Speakers :: Ricon

There is a trend towards distributed systems made up of rapidly changing ephemeral single function microservices that can be deployed globally using public clouds. Monitoring tools have tended to focus on a small number of slowly changing monolithic applications in a single datacenter at a time, so a new breed of monitoring tools is emerging that collect data every second, are cloud and container aware, and can see the flows of requests across microservices. Testing these tools is a challenge, and this talk will describe how the SimianViz simulator can be used to model interesting architectures and create stress tests and failure scenarios.

About Adrian Cockcroft

Adrian Cockcroft has had a long career working at the leading edge of technology. He's always been fascinated by what comes next, and he writes and speaks extensively on a range of subjects. At Battery, he advises the firm and its portfolio companies about technology issues and also assists with deal sourcing and due diligence.

Before joining Battery, Adrian helped lead Netflix's migration to a large scale, highly available public-cloud architecture and the open sourcing of the cloud-native NetflixOSS platform. Prior to that at Netflix he managed a team working on personalization algorithms and service-oriented refactoring.

Adrian was a founding member of eBay Research Labs, developing advanced mobile applications and even building his own homebrew phone, years before iPhone and Android launched. As a distinguished engineer at Sun Microsystems he wrote the best-selling "Sun Performance and Tuning" book and was chief architect for High Performance Technical Computing.

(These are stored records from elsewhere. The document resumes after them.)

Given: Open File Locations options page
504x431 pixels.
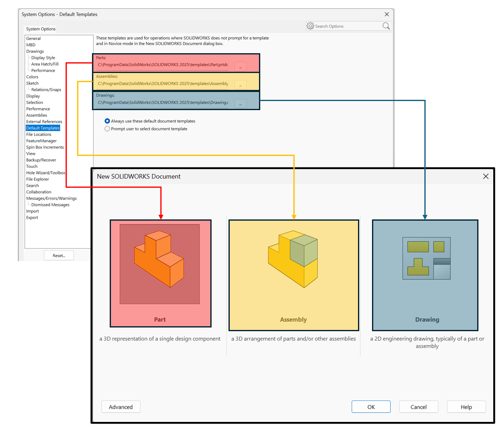Looking at the screenshot, I should point(39,134).
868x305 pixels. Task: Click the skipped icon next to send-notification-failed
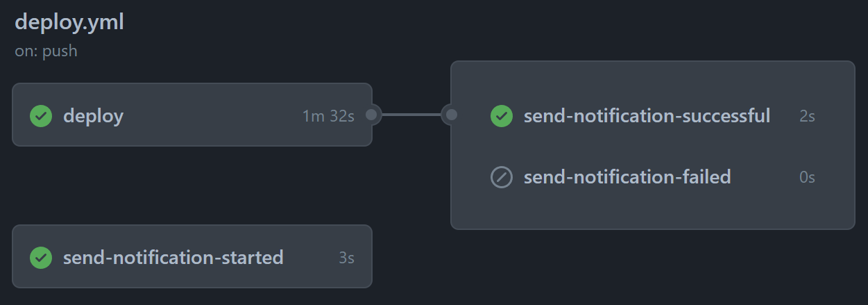pos(502,177)
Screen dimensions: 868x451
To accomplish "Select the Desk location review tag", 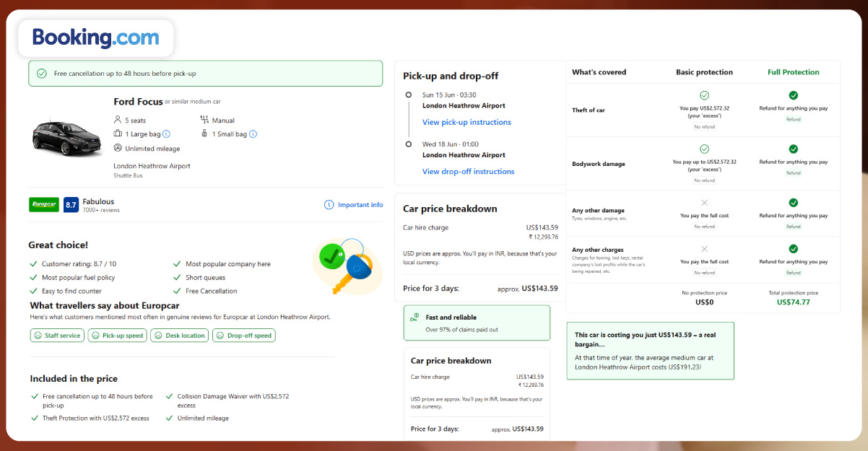I will click(179, 336).
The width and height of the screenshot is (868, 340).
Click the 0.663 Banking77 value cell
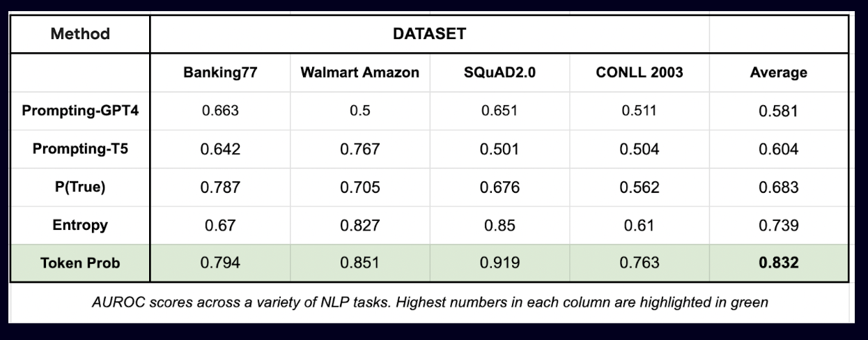(219, 111)
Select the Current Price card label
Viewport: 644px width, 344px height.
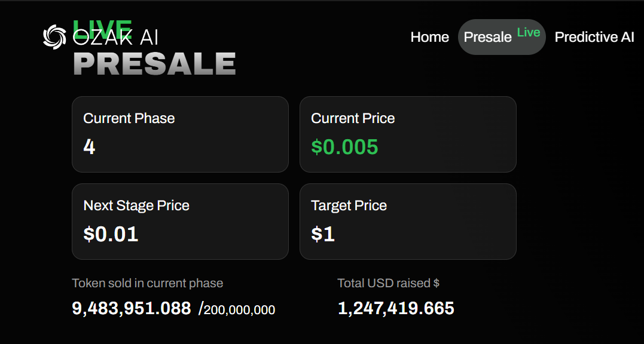click(353, 118)
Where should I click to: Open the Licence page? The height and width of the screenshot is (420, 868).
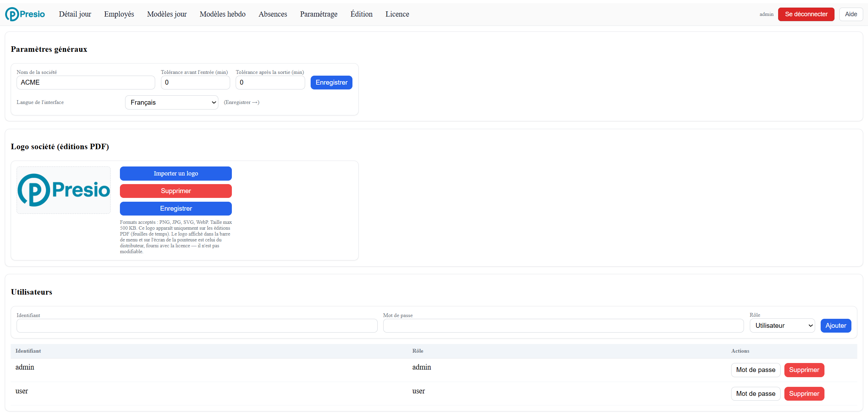point(397,14)

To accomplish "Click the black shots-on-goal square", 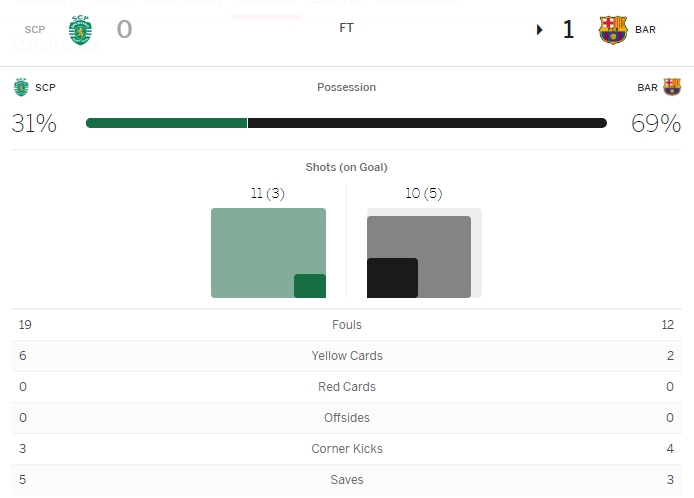I will (392, 278).
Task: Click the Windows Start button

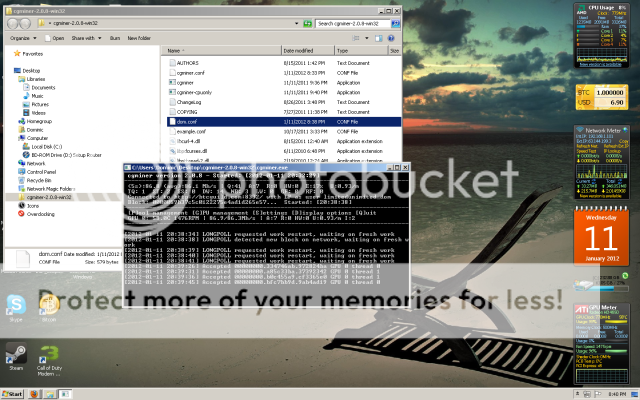Action: [12, 394]
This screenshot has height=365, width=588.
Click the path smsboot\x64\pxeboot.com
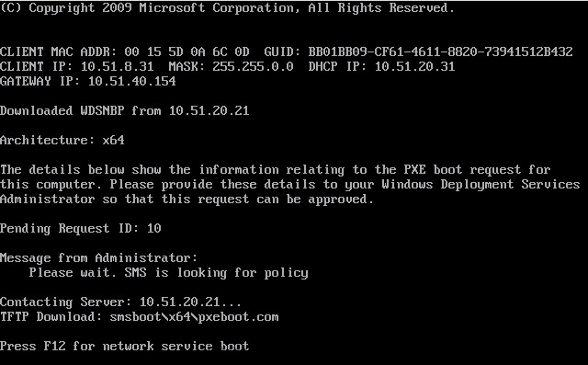[x=194, y=317]
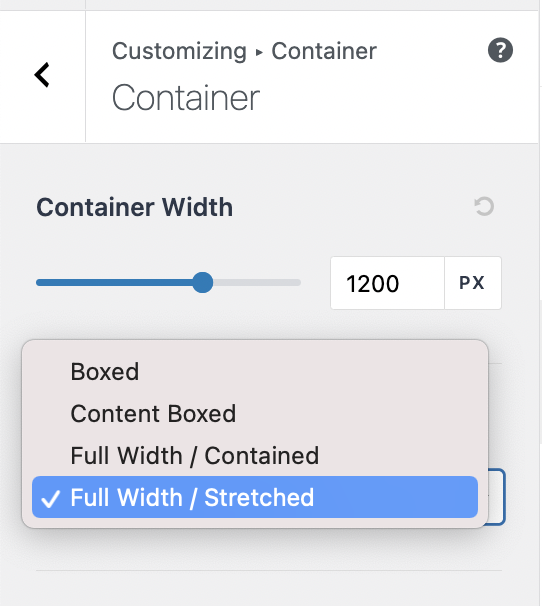Click the Container Width label

(135, 207)
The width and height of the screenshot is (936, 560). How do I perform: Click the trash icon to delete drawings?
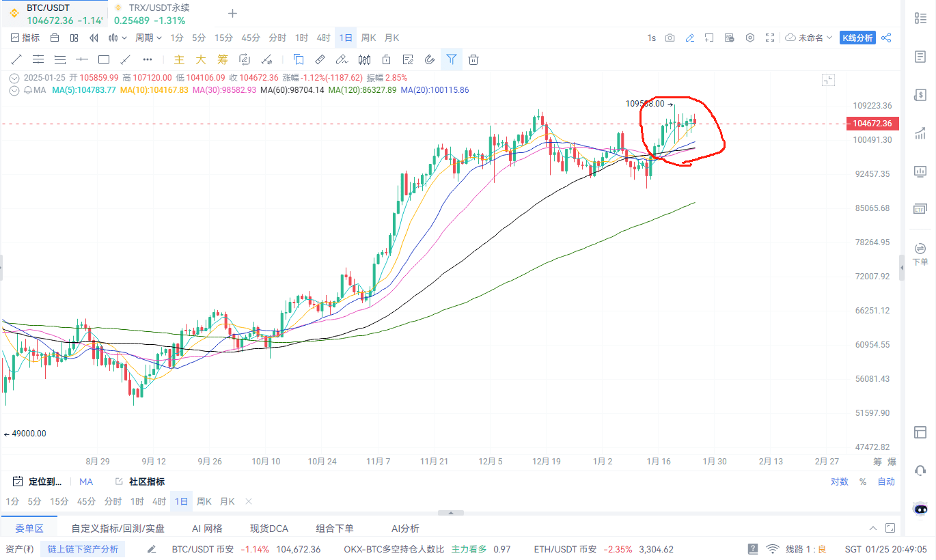tap(473, 59)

He graduated from The City University, London with a Bsc in Applied Physics and Electronics, and was named one of the top leaders in Cloud Computing in 2011 and 2012 by SearchCloudComputing magazine. He can usually be found on Twitter @adrianco.

Follow Adrian @adrianco

The Internet of Things is not only exciting but has huge potential to benefit society. This talk highlights three key opportunities and associated technical challenges. First, indoor-location based services promise to have a huge impact with a variety of novel and surprising services – especially when we can get highly accurate estimates of a person's or object's indoor location. Second, software-defined infrastructure has contributed to great advancements in the cloud, data center, and other complex distributed systems. We describe how it can potentially provide even greater benefits to IoT via simplification, automation, and agility to roll out new applications and services. Third, while today's popular mobile-to-cloud architecture is highly successful, many IoT applications require an enhancement of this architecture where an additional layer (the "Fog") brings some of the cloud's capabilities to the edge of the network – including support for real-time analytics. We will highlight the technical challenges, recent advances toward their solution, and promising future directions of research.

About John Apostolopoulos

John Apostolopoulos is the VP/CTO of the Enterprise Segment where he drives the technology and architectural direction for Cisco's efforts in the enterprise space. John also directs the Innovation Labs within CTAO whose mission is to drive technology innovations aligned with Cisco's strategic directions. This covers the broad Cisco portfolio including the Internet of Things (IoT), enterprise mobility/BYOD, software defined networking (SDN) and SDN-empowered applications such as collaboration and security, video over wired/wireless networks, and network analytics. In addition, John co-leads Cisco's next-generation Enterprise Architecture effort.

Prior to joining Cisco, John was Lab Director for the Mobile & Immersive Experience Lab at HP Labs. His work spanned novel mobile devices and sensing, client/cloud multimedia computing, multimedia networking, signal processing, immersive video conferencing, SDN, and mobile streaming media content delivery networks for all-IP (4G) wireless networks.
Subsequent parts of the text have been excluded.